Warning: Don’t let up on breach prevention efforts.
Though a state appeals court in Michigan has ruled that unless a plaintiff can prove a “present, actual injury” in a data breach case, awarding damages will be highly unlikely, you need to stay ahead in your breach prevention efforts.
On Dec. 18, the Michigan Court of Appeals shot down a lower court’s ruling that sided with the patients, reported Bloomberg’s Bureau of National Affairs. The appellate court reversed and remanded the lower court’s opinion, ruling that the lower court should have granted summary judgment to Detroit-based Henry Ford Health System (HFHS) in a class action lawsuit.
Background: HFHS contracted with Perry Johnson and Associates Inc. (PJA) for transcription services, according to Bloomberg. PJA’s subcontractor made an error that caused patient records to become available on the Internet.
The online-accessible information included patient names, medical record numbers, and physician notes on patient visits.

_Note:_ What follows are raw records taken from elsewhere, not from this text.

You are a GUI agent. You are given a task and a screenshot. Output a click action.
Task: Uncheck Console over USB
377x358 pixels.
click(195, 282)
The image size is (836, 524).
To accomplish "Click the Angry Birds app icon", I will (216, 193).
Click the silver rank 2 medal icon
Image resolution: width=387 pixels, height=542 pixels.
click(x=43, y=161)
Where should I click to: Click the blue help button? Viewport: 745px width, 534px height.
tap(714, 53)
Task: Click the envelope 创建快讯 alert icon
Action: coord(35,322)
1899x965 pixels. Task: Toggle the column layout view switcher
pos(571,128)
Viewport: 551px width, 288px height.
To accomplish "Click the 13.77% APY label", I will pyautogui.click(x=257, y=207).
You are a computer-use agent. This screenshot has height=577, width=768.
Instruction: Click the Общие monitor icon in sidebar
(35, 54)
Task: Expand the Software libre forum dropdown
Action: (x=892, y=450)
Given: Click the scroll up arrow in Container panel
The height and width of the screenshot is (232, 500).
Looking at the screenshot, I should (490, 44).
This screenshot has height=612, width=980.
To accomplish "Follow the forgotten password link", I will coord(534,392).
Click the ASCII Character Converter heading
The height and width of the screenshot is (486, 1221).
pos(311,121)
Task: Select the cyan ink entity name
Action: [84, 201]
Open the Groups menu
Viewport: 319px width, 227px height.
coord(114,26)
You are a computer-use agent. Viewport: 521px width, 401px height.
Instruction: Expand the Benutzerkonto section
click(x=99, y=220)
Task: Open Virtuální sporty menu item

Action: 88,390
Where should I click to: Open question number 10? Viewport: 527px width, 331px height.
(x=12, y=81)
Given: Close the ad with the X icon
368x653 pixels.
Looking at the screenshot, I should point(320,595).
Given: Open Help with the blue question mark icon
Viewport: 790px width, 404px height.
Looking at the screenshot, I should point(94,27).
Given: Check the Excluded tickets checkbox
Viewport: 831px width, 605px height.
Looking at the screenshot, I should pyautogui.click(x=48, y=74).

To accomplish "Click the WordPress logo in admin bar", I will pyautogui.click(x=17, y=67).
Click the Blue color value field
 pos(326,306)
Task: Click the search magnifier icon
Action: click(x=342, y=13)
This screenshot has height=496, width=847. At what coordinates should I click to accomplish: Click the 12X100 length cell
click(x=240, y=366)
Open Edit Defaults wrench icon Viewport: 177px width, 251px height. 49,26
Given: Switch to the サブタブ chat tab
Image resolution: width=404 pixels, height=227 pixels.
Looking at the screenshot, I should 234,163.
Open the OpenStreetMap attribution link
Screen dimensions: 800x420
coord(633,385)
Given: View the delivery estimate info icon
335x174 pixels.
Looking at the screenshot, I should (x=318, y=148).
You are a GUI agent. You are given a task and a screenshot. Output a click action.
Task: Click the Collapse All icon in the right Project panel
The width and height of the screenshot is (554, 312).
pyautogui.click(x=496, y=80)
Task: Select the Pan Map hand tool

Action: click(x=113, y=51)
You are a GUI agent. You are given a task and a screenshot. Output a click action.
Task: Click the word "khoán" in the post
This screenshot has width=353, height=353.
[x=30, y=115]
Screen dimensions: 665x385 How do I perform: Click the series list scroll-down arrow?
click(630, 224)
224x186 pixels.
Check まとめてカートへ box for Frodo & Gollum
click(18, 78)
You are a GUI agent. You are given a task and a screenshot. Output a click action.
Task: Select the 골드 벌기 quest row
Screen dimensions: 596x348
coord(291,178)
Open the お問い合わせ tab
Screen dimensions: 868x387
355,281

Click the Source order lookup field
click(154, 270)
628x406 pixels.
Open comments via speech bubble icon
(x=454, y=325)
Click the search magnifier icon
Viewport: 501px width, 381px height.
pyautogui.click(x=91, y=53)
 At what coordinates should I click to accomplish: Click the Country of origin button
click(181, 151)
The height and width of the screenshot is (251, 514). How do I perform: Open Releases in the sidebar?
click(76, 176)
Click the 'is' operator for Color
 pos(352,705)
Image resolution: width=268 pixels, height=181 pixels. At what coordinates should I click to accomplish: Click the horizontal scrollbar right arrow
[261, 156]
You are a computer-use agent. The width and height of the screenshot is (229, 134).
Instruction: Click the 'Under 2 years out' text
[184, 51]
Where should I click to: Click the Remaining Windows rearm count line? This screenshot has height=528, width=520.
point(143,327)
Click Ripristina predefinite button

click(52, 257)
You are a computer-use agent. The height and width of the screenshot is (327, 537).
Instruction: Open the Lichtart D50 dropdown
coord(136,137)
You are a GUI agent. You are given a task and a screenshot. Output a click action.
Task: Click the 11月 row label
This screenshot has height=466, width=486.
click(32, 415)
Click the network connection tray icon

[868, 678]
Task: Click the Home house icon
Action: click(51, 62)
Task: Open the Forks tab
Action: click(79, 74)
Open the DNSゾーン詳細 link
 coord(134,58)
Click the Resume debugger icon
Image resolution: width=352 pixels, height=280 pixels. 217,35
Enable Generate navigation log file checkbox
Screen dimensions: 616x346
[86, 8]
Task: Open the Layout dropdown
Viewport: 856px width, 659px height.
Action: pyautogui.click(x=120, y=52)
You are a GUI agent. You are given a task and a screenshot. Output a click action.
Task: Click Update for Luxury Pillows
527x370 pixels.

The named plaintiff in the class action lawsuit claimed her information posted online included diagnoses of alopecia and a sexually transmitted disease.
The lawsuit alleged negligence, breach of contract, and invasion of privacy, Bloomberg reported. The lower court denied HFHS’s and PJA’s summary judgment motions. HFHS and PJA appealed the decision.
Because the plaintiff’s only claim of losses stemmed from costs she incurred for identity theft protection services, the appeals court disagreed with the lower court’s ruling. The appeals court decided that the plaintiff failed to prove that the credit monitoring costs “relate to a present, actual injury.” Further, the plaintiff provided no evidence that anyone actually viewed her PHI on the Internet or used her information for an improper purpose.
Identity theft protection services that the named plaintiff initiated “are not cognizable damages in the absence of present injury,” the appeals court said. Many other courts have also decided that plaintiffs in data breach lawsuits cannot recover credit monitoring services as damages following a data breach where there is no evidence of actual identity theft.